[Data supplied]
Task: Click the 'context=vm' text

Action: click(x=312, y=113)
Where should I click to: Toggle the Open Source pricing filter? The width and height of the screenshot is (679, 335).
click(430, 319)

* * *

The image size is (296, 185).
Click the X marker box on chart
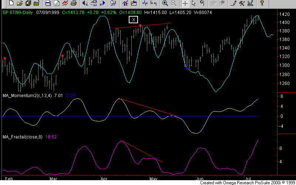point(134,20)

...

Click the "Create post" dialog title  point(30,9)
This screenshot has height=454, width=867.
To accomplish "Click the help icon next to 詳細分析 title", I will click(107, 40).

[Your task] If a line in the records holds the string "title", copy it.

[Completed exercise]
Click the "Create post" dialog title  point(30,9)
To accomplish "Click the help icon next to 詳細分析 title", I will click(107, 40).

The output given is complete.